Ascending and Descending Triangles


To become successful in investing in Stocks, Forex, Futures, Options or whatever your interest may be, the basic knowledge and understanding of how to read charts, technical analysis and indicators will help you tremendously. There are other factors to consider regarding news, company performance etc. but if you grasp the fundamentals that can take you a long way.

Candlesticks are the most popular amongst the financial charts that are utilized. It’s a style of financial chart used to describe price movements of a security, derivative, or currency. Each candlestick typically represents one day depending on your style of trading. A phenomenal book to give you better clarity on how to understand candlesticks is Japanese Candlestick Charting Techniques by Steve Nison.



Once you understand how to read candlesticks, familiarizing yourself with a number of technical analysis will increase your winning percentage. Recognizing chart price patterns is an important aspect of technical analysis that traders should master. These patterns act like a highlighter on the charts showing a potential trade. The triangle patterns are one of my favorite price patterns because it is easy to recognize and it has a great risk to reward setup.

Ascending and Descending in the Forex market are the two types of triangle patterns we will explore today.

The ascending triangle is a bullish formation that usually forms during an uptrend as a continuation pattern. There are instances when ascending triangles form as reversal patterns at the end of a downtrend, but they are typically continuation patterns. It is easily recognized by a rising trend line intersecting with a flat resistance line. It is often regarded by traders as a bullish pattern characterized by a breaking out above resistance when completed. However, in the ascending triangle pattern, breakouts can take place below resistance. This can especially be the case when the trend prior to the triangle was down. When trading off this triangle you would enter short on a break below the bottom of the pattern with a stop set at approximately 10 pips above the top of the high with a profit equal to the height of the pattern. However, if price rises above the resistance line, a stop would be placed below the highest low within the pattern with an additional cushion of 10 pips.

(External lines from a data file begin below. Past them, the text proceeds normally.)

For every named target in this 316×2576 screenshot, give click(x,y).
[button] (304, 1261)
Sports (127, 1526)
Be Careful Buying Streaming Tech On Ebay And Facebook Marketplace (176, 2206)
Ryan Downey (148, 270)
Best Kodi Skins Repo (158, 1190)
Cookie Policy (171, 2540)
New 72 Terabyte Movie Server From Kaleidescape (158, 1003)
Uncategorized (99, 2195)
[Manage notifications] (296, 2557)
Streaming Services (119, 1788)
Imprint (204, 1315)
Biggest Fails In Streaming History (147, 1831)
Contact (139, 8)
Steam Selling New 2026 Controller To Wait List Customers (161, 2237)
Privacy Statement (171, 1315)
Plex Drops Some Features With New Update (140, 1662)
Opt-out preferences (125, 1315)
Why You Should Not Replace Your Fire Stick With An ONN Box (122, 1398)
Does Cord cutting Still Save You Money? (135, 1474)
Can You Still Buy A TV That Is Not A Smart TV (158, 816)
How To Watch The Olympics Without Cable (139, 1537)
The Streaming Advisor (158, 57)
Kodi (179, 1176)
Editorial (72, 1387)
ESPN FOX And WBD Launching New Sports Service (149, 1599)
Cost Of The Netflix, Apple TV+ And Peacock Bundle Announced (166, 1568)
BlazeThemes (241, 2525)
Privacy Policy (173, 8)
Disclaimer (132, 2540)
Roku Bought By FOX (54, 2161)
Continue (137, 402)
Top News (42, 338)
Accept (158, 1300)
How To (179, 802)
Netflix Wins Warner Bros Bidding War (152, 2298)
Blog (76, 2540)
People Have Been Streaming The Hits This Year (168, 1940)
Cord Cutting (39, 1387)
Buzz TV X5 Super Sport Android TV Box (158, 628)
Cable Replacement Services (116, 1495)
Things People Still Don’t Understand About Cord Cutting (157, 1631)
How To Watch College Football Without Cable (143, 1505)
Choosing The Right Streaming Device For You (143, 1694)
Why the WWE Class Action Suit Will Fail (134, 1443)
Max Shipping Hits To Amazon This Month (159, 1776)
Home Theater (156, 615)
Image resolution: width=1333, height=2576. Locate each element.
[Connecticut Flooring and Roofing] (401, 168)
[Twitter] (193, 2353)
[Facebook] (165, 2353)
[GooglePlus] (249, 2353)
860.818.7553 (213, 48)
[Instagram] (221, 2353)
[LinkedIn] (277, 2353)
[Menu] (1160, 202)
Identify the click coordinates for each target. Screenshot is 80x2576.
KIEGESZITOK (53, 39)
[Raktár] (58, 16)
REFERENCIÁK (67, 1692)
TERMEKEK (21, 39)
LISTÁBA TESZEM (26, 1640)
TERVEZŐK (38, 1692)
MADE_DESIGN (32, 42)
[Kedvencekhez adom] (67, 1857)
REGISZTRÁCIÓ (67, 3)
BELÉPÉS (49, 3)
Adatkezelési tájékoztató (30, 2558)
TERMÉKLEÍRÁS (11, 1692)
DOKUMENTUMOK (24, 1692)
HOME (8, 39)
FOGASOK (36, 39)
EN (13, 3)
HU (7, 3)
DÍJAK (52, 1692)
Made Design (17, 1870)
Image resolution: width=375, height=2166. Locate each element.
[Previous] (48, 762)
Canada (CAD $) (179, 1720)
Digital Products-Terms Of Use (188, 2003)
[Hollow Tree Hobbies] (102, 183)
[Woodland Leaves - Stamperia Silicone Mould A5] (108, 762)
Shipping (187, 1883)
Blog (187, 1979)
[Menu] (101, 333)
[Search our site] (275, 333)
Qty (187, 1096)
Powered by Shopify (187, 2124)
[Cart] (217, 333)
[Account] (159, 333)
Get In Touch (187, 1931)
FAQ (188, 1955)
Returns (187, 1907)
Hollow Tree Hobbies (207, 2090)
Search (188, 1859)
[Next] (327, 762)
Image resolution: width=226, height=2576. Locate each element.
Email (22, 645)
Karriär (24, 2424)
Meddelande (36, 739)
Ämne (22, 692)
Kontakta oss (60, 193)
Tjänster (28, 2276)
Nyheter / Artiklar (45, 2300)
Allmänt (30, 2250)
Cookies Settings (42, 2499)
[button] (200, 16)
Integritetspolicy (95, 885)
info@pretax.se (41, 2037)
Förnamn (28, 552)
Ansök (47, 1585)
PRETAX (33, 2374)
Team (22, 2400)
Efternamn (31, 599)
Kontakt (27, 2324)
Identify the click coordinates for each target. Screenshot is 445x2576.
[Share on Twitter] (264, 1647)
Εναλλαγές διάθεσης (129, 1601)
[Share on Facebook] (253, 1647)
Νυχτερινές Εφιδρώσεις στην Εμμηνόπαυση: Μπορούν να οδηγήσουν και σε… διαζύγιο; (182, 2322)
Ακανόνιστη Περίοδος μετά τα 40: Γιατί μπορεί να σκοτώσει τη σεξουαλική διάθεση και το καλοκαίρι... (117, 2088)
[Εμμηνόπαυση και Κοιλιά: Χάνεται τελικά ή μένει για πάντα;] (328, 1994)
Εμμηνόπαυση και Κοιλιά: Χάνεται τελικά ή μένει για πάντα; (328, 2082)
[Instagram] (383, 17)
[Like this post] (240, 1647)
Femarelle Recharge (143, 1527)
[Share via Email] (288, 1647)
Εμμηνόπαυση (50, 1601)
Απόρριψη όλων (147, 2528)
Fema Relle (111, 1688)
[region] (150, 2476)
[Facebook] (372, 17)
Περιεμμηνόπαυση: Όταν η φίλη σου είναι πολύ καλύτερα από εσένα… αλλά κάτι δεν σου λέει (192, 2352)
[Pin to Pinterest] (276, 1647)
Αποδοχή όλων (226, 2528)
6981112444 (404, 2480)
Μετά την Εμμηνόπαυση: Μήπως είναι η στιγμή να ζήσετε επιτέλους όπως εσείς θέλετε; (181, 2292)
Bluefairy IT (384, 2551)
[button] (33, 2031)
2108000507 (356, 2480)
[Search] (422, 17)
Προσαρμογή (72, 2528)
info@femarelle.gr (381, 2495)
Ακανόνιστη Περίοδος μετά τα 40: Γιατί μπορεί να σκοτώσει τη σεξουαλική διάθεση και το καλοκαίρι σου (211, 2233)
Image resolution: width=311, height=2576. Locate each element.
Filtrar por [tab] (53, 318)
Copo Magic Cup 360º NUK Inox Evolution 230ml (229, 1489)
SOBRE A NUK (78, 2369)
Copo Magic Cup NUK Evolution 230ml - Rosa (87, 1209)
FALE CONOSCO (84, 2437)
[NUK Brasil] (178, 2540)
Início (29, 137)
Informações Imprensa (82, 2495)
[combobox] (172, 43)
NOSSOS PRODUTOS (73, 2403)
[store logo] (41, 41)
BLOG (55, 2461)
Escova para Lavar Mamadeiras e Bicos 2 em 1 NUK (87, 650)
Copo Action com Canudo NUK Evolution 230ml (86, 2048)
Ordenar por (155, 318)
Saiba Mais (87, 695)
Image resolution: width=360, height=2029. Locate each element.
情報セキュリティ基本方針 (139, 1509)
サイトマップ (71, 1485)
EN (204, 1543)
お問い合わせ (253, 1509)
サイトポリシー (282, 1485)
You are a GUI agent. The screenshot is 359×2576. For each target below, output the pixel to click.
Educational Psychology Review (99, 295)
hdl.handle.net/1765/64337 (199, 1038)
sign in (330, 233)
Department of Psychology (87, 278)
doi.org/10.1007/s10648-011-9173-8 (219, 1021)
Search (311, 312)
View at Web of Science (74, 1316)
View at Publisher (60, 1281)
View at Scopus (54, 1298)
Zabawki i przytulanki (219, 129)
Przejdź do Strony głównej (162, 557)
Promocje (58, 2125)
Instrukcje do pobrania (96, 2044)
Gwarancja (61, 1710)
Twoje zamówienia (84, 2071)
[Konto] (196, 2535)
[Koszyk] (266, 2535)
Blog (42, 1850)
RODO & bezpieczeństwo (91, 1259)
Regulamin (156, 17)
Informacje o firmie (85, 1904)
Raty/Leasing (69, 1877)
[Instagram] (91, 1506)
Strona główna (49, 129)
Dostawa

The descending triangle is characterized by an area of strong support intersecting a downward sloping trend line. When traders see this pattern as part of a larger downtrend, they look for a continuation of the downtrend. A close break and close below the area of support would be a confirmation of this pattern signaling to enter short with a stop above the top of the pattern.

The triangle pattern represents the forces of buyers unable to push price higher and sellers struggling to push price lower. Usually, the struggle is resolved with a breakout below support as presented in the examples shown.


In sum, triangle patterns are easy to spot, and provide good risk reward opportunities. Traders can quickly know that a big move may be near as well the profit objective and the amount to be put at risk. Now that you have the knowledge of the two powerful price patterns you are steps closer to becoming a confident trader.
"There is no holy grail, and there is no magical system. you have to win the battle within you first before you can win with the markets!"